The dual time frame allows Stephenson to show that the same arguments recur across centuries. In 1799, Armstrong says “the ends justify the means”; in 1999, Kate says “it’s a cluster of cells” – the same instrumental reasoning, different vocabulary. Roget’s horror at grave robbing is echoed by Phil’s horror at the prospect of aborting “people like my uncle Stan”. The play suggests that science and morality in literature often collide: scientific ambition, untempered by compassion, repeats its mistakes.
But the dual time frame also reveals what has changed – and what has not. In 1799, women are excluded from science. Susannah is ignored; Harriet is mocked for wanting to be a physician. In 1999, the scientists are women: Ellen and Kate. On the surface, this is progress. Yet Ellen is no less ethically conflicted than Fenwick; Kate is no less cold than Armstrong. The structures of power have shifted, but the human temptation to sacrifice the vulnerable for knowledge remains.
The play’s most devastating use of the dual time frame is the character of Isobel Bridie – the Scottish servant with a spinal deformity. In 1799, she is seduced by Armstrong, who wants only to study her hump. When she discovers the truth, she hangs herself. In 1999, the box of bones found under the floorboards is revealed to be Isobel’s remains – missing bones, presumably removed for study. The 1999 characters argue about what to do with them; Tom wants to honour them spiritually, Phil lights a candle, but Ellen is impatient: “She’s dead.” The parallel is clear: the vulnerable body is sacrificed in both centuries. The air pump’s victim (the bird) is replaced by Isobel in the final tableau. Nothing has changed.
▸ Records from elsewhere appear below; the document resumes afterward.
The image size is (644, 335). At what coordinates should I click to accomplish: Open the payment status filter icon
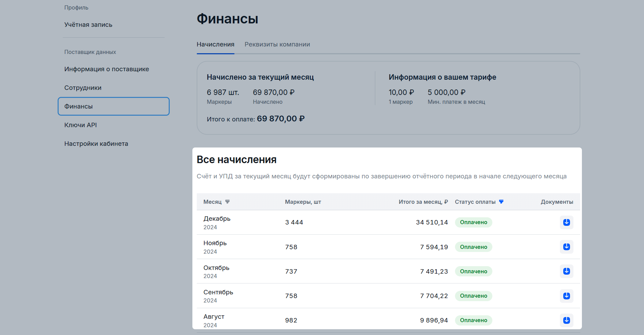501,202
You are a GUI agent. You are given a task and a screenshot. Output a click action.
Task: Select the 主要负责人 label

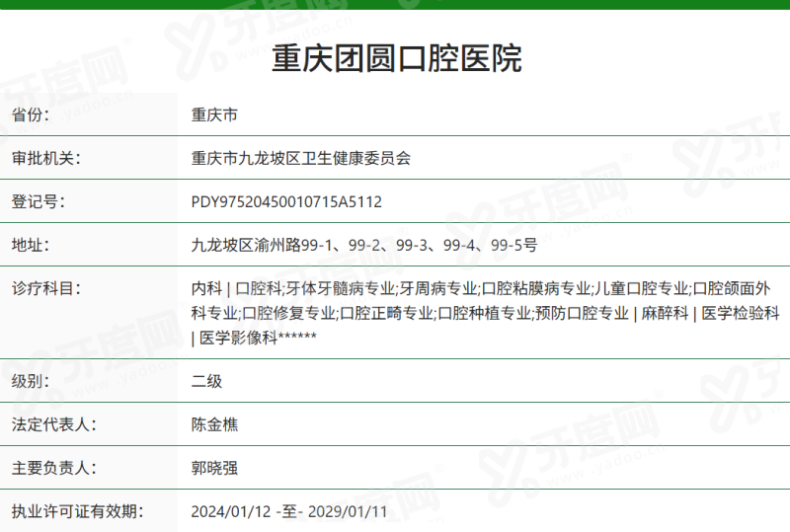click(54, 468)
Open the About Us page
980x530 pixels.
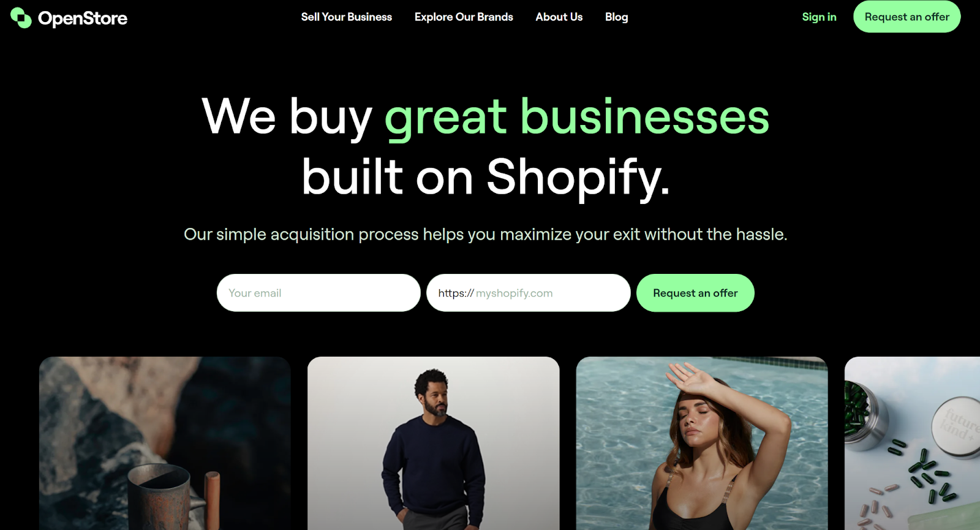559,17
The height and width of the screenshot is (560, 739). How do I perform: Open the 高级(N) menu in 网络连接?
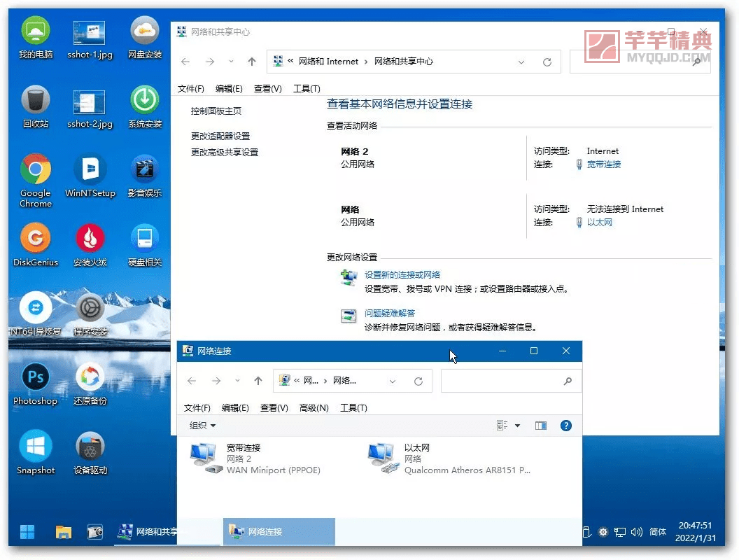314,407
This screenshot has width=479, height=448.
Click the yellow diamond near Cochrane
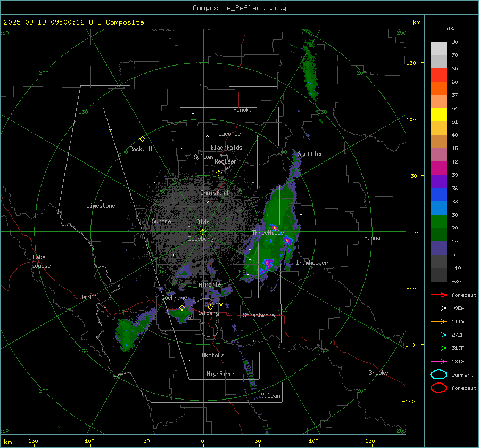point(183,307)
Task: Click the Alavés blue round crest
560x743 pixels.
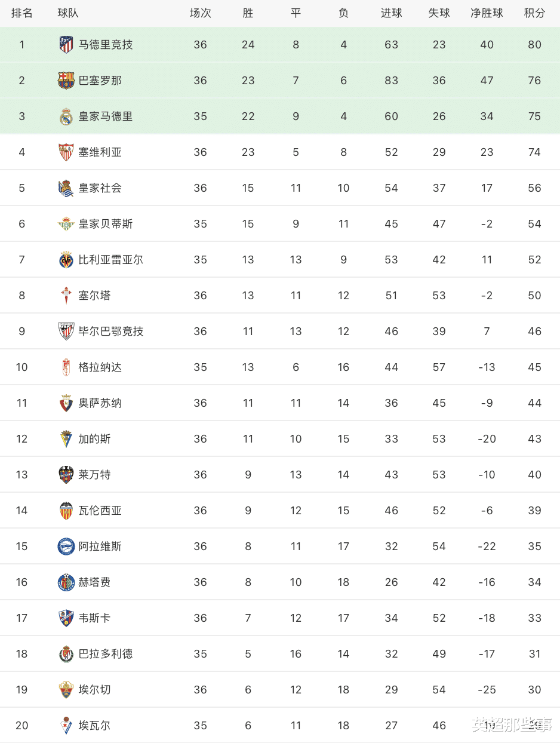Action: click(66, 546)
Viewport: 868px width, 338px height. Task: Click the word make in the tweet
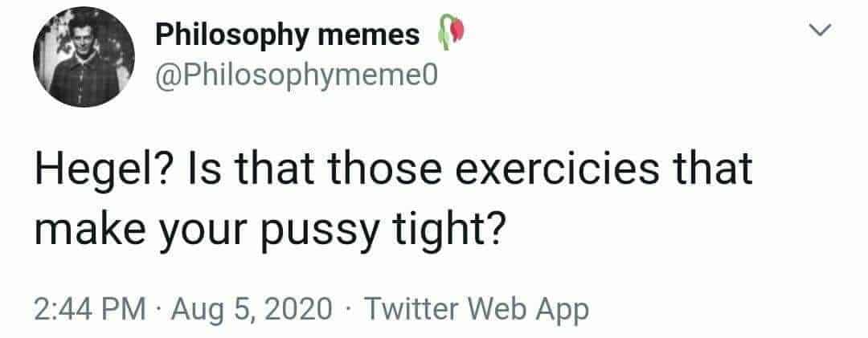pyautogui.click(x=84, y=227)
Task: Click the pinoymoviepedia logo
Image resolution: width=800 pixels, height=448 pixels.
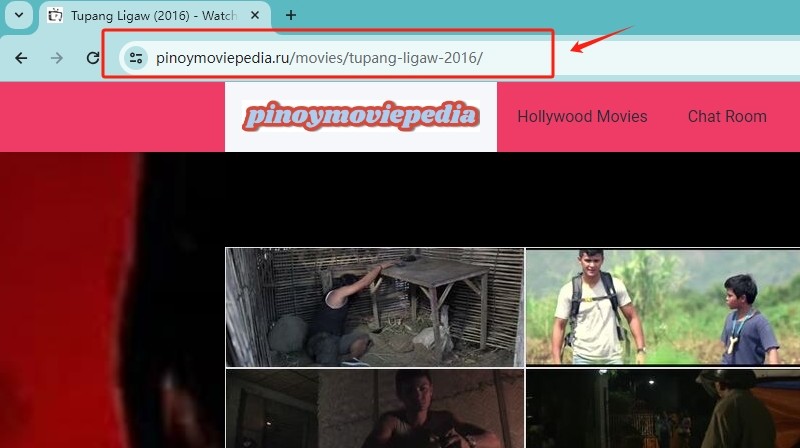Action: tap(360, 117)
Stephenson refuses easy answers. Ellen accepts the job – but the play does not tell us whether she is right. What the play insists on is that the question be asked. Silence is complicity. The dual time frame is the formal expression of this insistence: we cannot look at 1999 without seeing 1799’s shadows. The past is in the bones under the floorboards. And until we acknowledge it, we will keep making the same mistakes.